On Fri, Dec 2, 2016 at 6:44 PM Hassan Sultan <hsultan(a)thefroid.net> wrote:
On Fri, 02 Dec 2016 13:42:02 -0800, Nathan Cooprider <
ncooprider(a)yankeehacker.com> wrote:
Thanks for the suggestion. I'm getting other audit events from sshd
without restarting ssh. It's just the accept syscalls that do not show up
until after I restart ssh:
type=SYSCALL msg=audit(1480714641.465:54): arch=c000003e syscall=43
success=yes exit=5 a0=3 a1=7ffce3b031b0 a2=7ffce3b0319c a3=0 items=0 ppid=1
pid=2602 auid=4294967295 uid=0 gid=0 euid=0 suid=0 fsuid=0 egid=0 sgid=0
fsgid=0 tty=(none) ses=4294967295 comm="sshd" exe="/usr/sbin/sshd"
key=(null)
I think that indicates the kernel is sending up audit messages. My
question is why the above message fails to come up until after I've
restarted ssh.
(I was the person having that issue almost 2 years ago)

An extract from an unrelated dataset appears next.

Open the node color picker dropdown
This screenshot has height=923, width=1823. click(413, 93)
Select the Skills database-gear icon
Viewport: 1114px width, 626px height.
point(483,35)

I never fully investigated it, but came up with one theory explaining it :
- accept is a blocking syscall , it might be that sshd started and the
syscall was initiated before the audit rule was loaded. This would explain
why you see the event when restarting sshd.
Don't use the tcp connection time to evaluate whether the auditing worked
properly, but rather when the initial accept call was made, which basically
amounts to when sshd is started.
Hassan
After I restart the ssh service I get an accept call every time I try to
ssh into the box, whereas before I restart the ssh service I get no events.
That does not conform with my mental model of how this would work, but I
wouldn't be asking this question if my mental model was correct!
Thanks for the hypothesis and tip, plus the original question!